Data shown ->
"""

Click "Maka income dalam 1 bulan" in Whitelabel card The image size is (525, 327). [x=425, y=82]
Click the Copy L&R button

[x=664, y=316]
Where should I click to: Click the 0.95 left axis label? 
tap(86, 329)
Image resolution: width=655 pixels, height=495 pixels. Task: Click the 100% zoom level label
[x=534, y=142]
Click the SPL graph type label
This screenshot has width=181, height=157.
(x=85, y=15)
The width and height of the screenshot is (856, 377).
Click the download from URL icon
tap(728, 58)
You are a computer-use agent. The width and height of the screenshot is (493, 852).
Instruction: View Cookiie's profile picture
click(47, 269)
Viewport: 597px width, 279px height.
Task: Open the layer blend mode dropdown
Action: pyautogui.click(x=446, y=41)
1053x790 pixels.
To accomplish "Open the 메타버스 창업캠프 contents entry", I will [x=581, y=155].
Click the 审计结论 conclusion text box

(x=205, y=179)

"""
"""

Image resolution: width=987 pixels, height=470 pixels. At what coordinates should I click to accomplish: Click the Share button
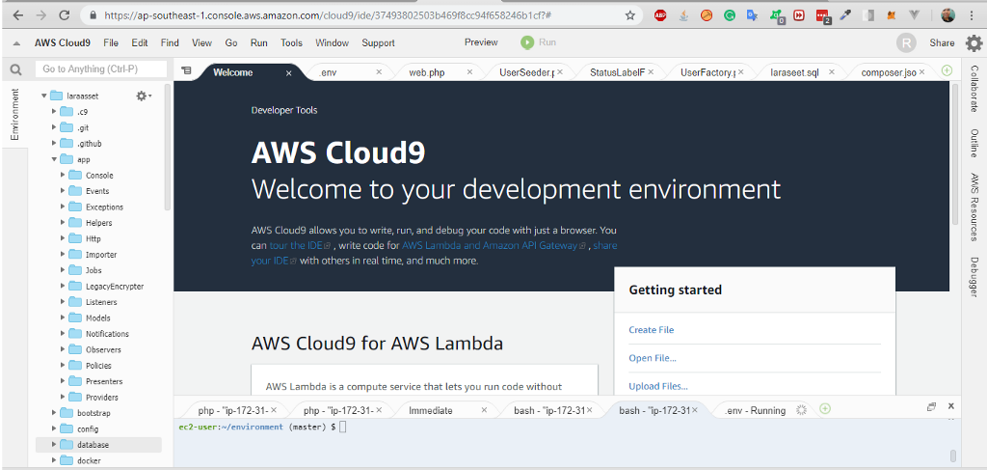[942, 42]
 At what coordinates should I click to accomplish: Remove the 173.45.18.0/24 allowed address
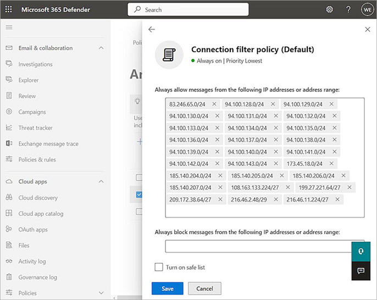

"""
"""

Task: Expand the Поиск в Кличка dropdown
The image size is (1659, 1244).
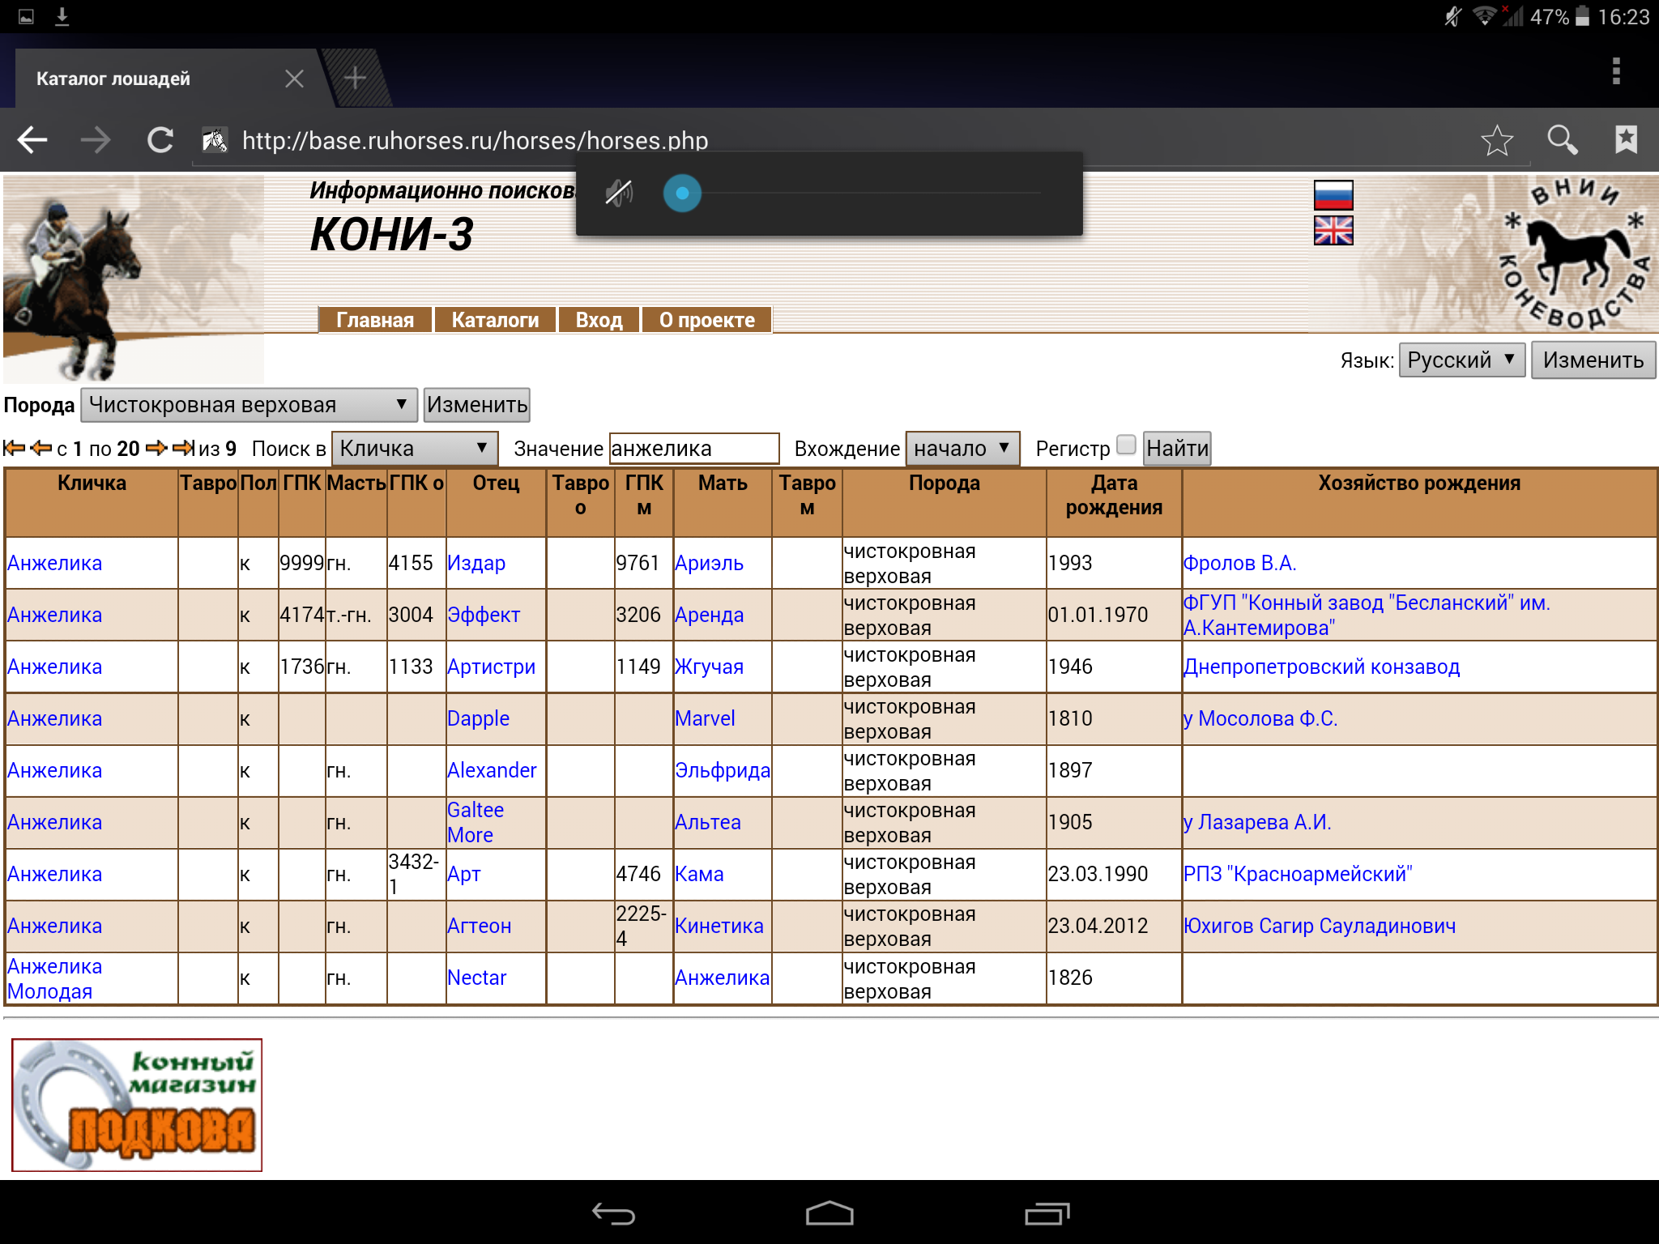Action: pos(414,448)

"""

Prompt -> Can you change "label" to "caption" in the records, beginning at the line that has "Image resolution: width=655" and stopping after the line with "tap(728, 58)", and return only those lines with nothing else altered?

Exercise response ->
Image resolution: width=655 pixels, height=495 pixels. Task: Click the 100% zoom level caption
[x=534, y=142]
Click the SPL graph type caption
This screenshot has width=181, height=157.
(x=85, y=15)
The width and height of the screenshot is (856, 377).
Click the download from URL icon
tap(728, 58)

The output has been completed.